The bill also would consider private questions about child's mental or psychological problems. Asking questions about these kinds of problems sits outside of any clear-cut scholastic purpose.

The legislation also would require parental consent before researchers could ask children to appraise other family members. Believe it or not, children have been asked by researchers to go home, evaluate the contents of the family medicine cabinet, and return to class prepared to disclose what they have found. These areas and others would be guarded with the Family Privacy Protection Act.

While researchers have argued that there are good reasons to have information from children about each of these subjects, those reasons take second place to the privacy that defines the integrity of the family and the home. Such information should not be obtainable unless a parent has expressed his or her willingness to help provide it.

As it stands today, the procedure used when children are to be surveyed or given questionnaires during school hours is known as "implied consent." Here, a notice is sent home to the parents of each child to be surveyed. If the parents don't object, school officials assume it is OK to survey an individual child. The problem with implied consent is that it may be neither implied nor consent.

In an article in the February issue of Church and State, Barry Lynn, executive director of Americans United for Separation of Church and State, made a critical comment regarding parental consent for teaching controversial subjects. He wrote: "Can you imagine the chaos this would spawn, as teachers abandoned PTA meetings and course planning to pursue 'wayward' parents who hadn't even received the permission slip? (How many parents stumble on last month's homework, lunch news, 'important notices' - and occasional sandwiches - while cleaning out their children's backpacks?)"

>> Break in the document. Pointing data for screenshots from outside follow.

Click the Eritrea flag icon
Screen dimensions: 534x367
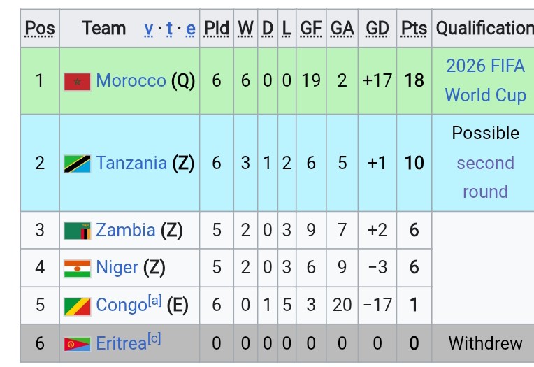click(x=78, y=344)
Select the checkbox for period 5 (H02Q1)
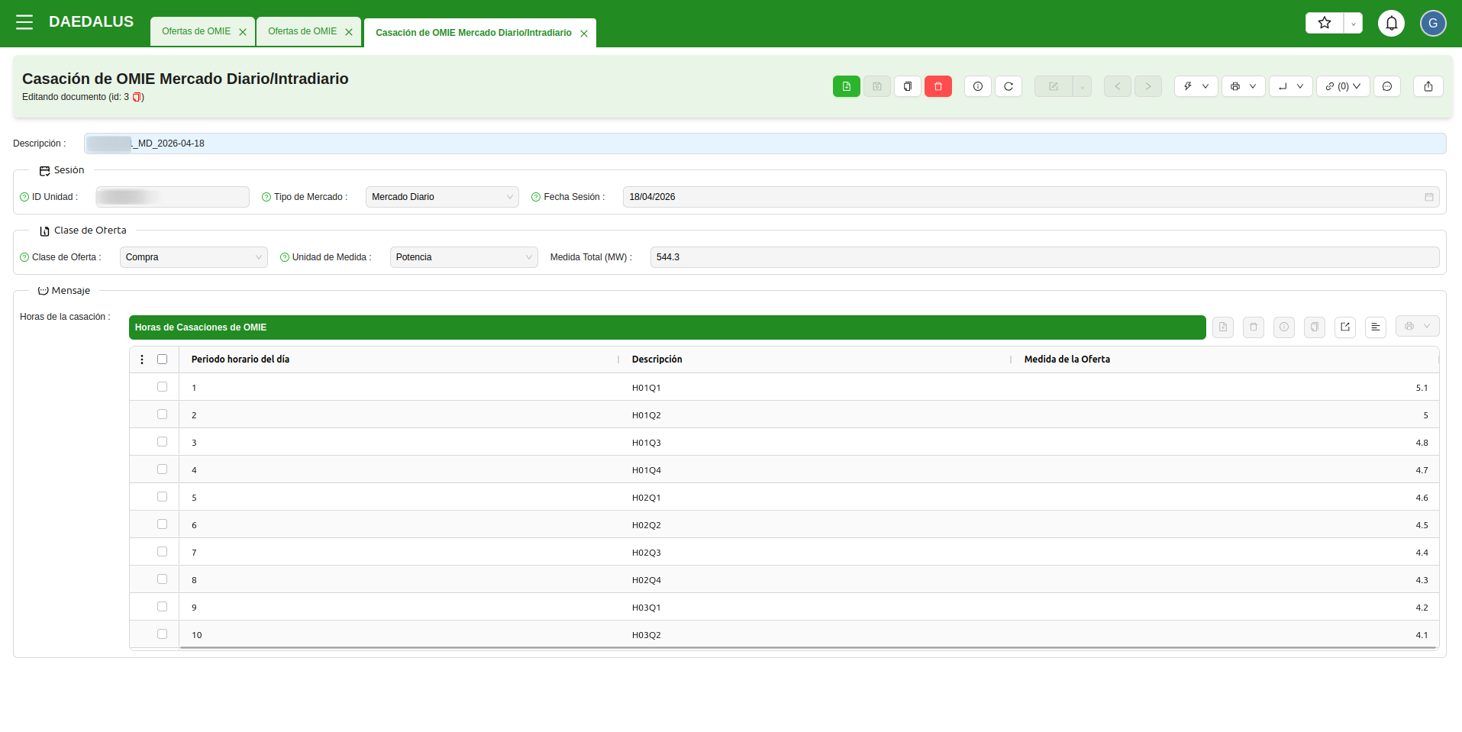 (x=162, y=497)
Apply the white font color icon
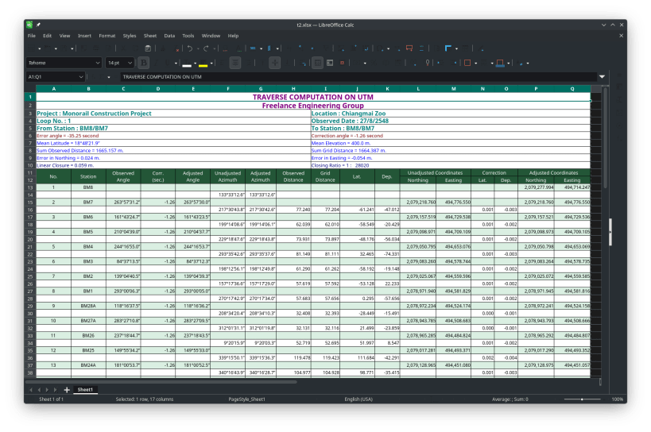651x432 pixels. 187,63
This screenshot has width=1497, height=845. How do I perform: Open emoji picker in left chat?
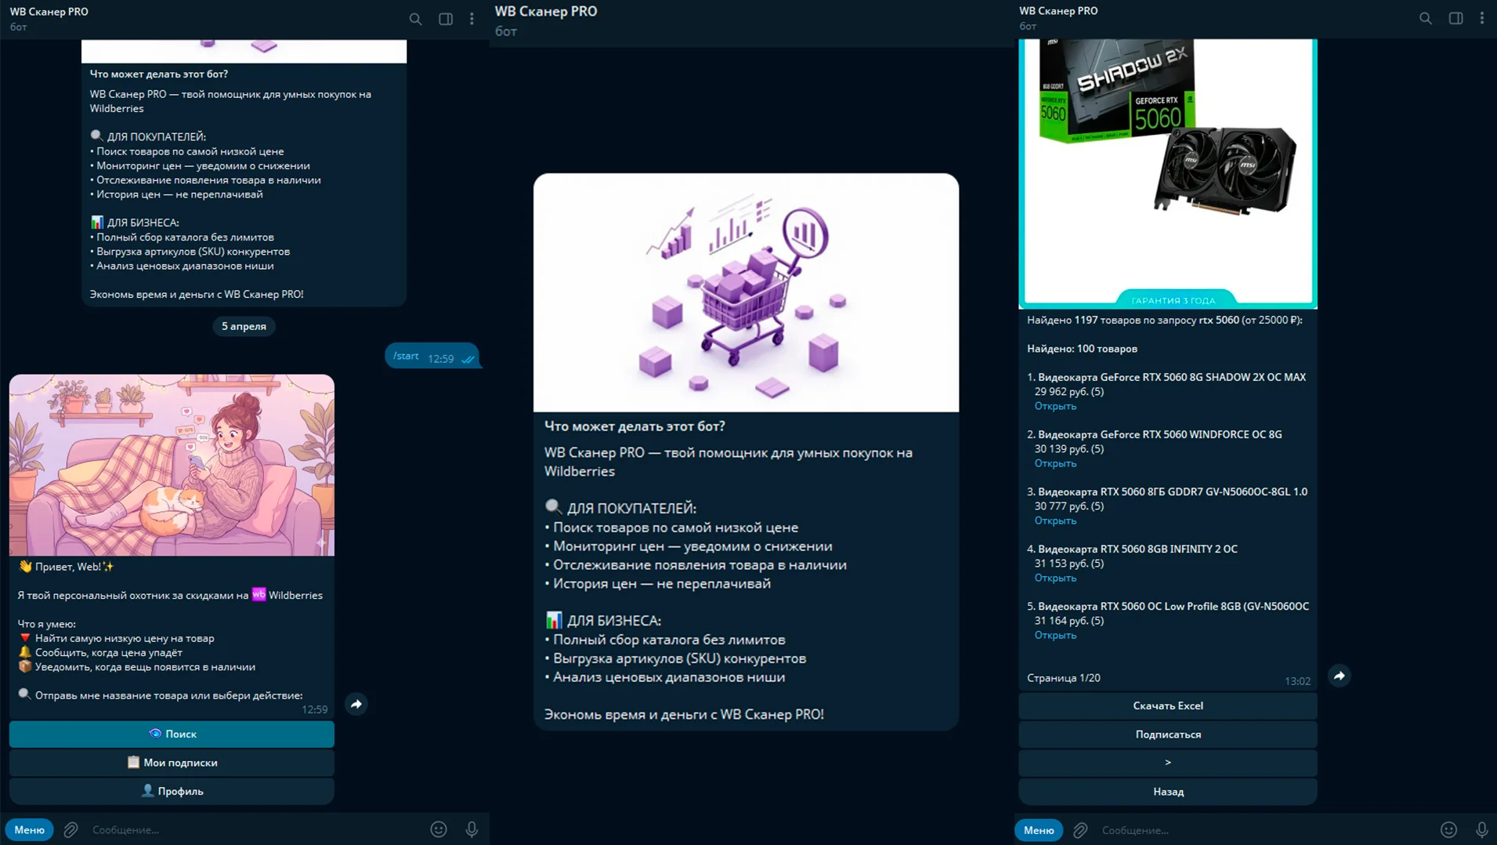pos(439,829)
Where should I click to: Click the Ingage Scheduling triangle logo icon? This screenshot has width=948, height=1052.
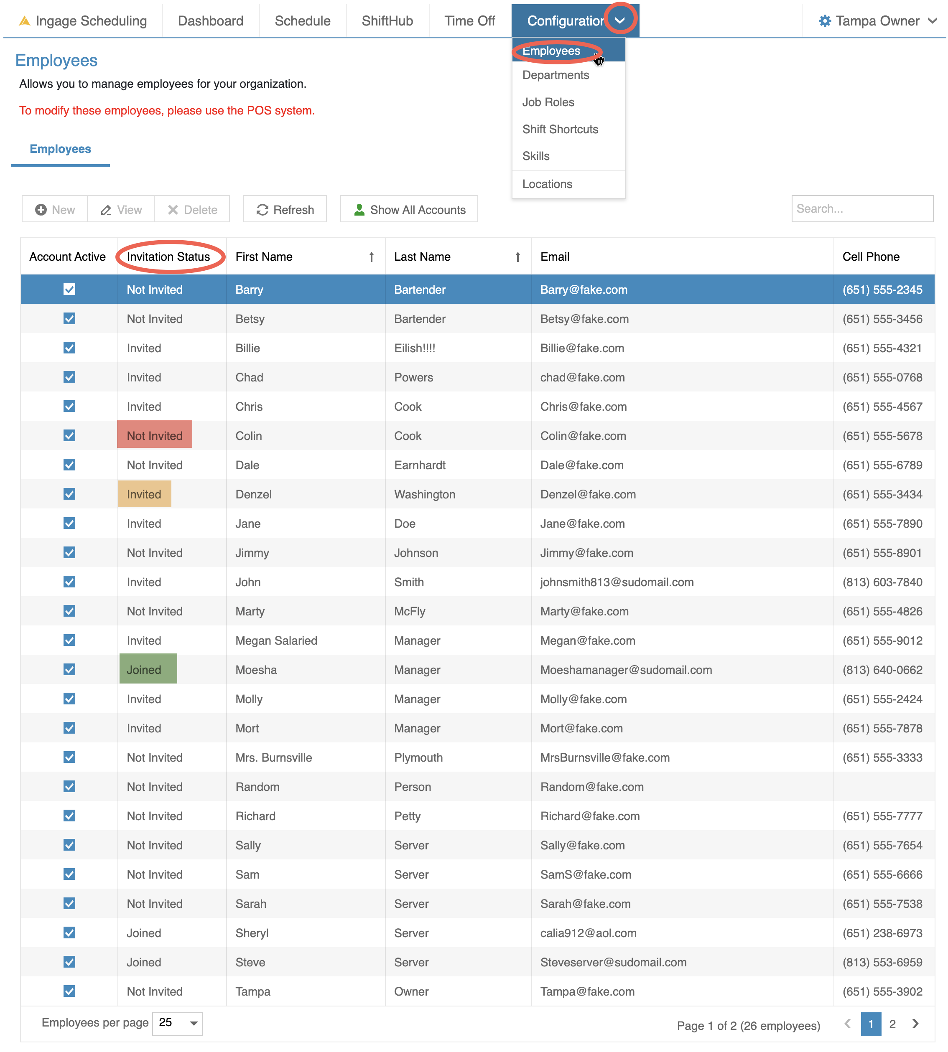[x=24, y=21]
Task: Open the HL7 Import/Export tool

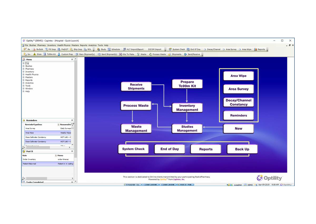Action: tap(134, 49)
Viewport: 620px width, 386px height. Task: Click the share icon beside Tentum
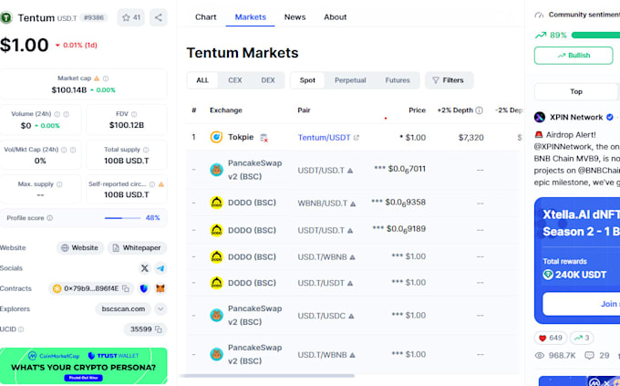point(158,17)
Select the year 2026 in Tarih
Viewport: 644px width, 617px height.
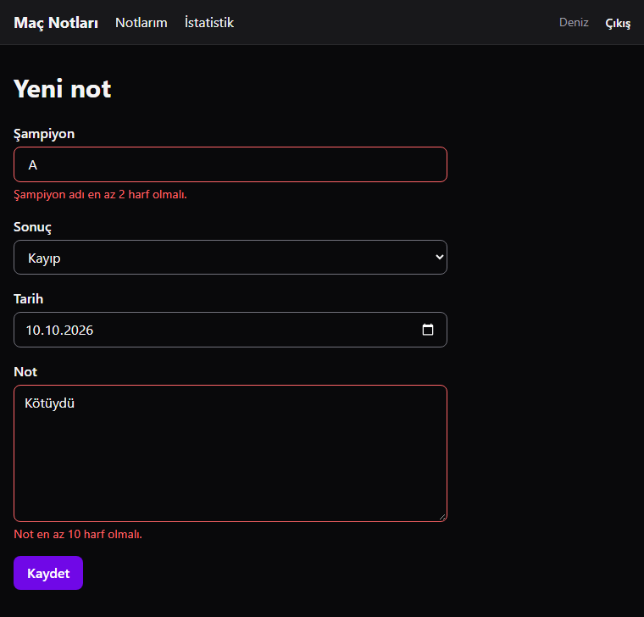(x=79, y=331)
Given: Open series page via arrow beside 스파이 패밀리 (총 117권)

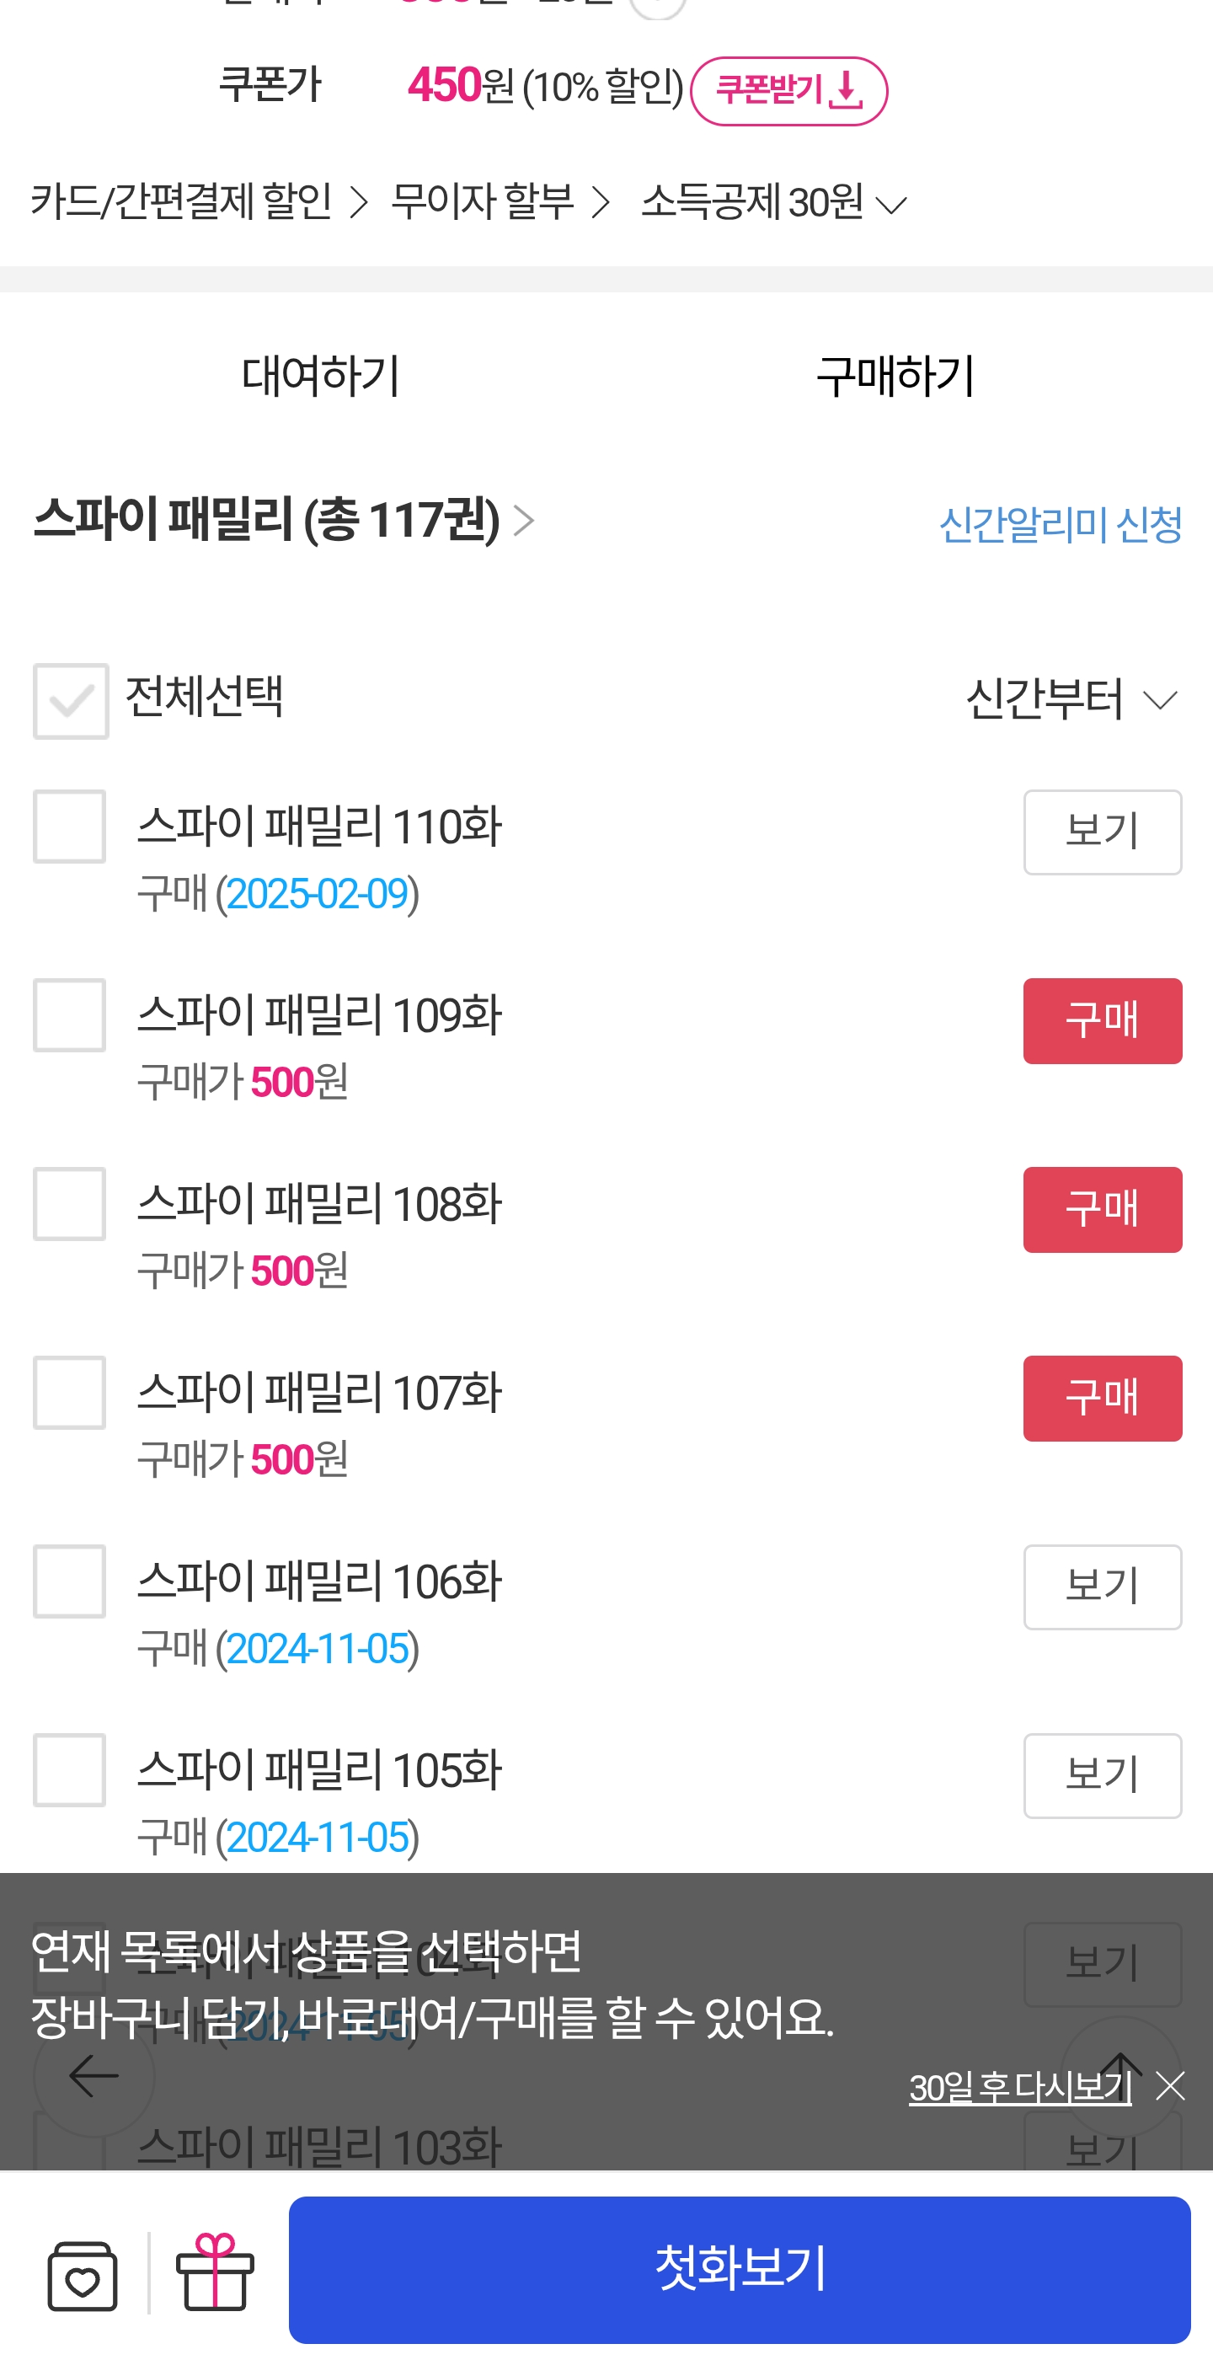Looking at the screenshot, I should point(524,521).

In fact, this comment affirms why I believe implied consent is not good enough. The assumption of consent fails to account for the everyday reality for most parents described by Mr. Lynn. Clearly, implied consent presents no evidence that consent has taken place. Instead, a notice from school may well be buried in some backpack or lunchbox, only to be discovered long after the invasive survey has been given.

Therefore, the only way in which to assure parents have consented to their child's participation in a research project is to obtain a parent's signature. I appreciate that written consent may present administrative and cost burdens for researchers.

However, the real question remains, whose child is this? In turn, who is best able to discern what is best for a child other than the one who has taken responsibility and raised the child since birth?

However well-intended the professionals involved in a child's life may be, teachers, school principals and researchers do not know more or care more about a child than a child's parent. That's why the House of Representatives last year voted overwhelmingly - 418-7 - in favor of the Family Privacy Protection Act.

Parents are best suited to determine which activities are appropriate for their own children. And parents should have the freedom and discretion to say yes or no to intrusive surveys involving their own children.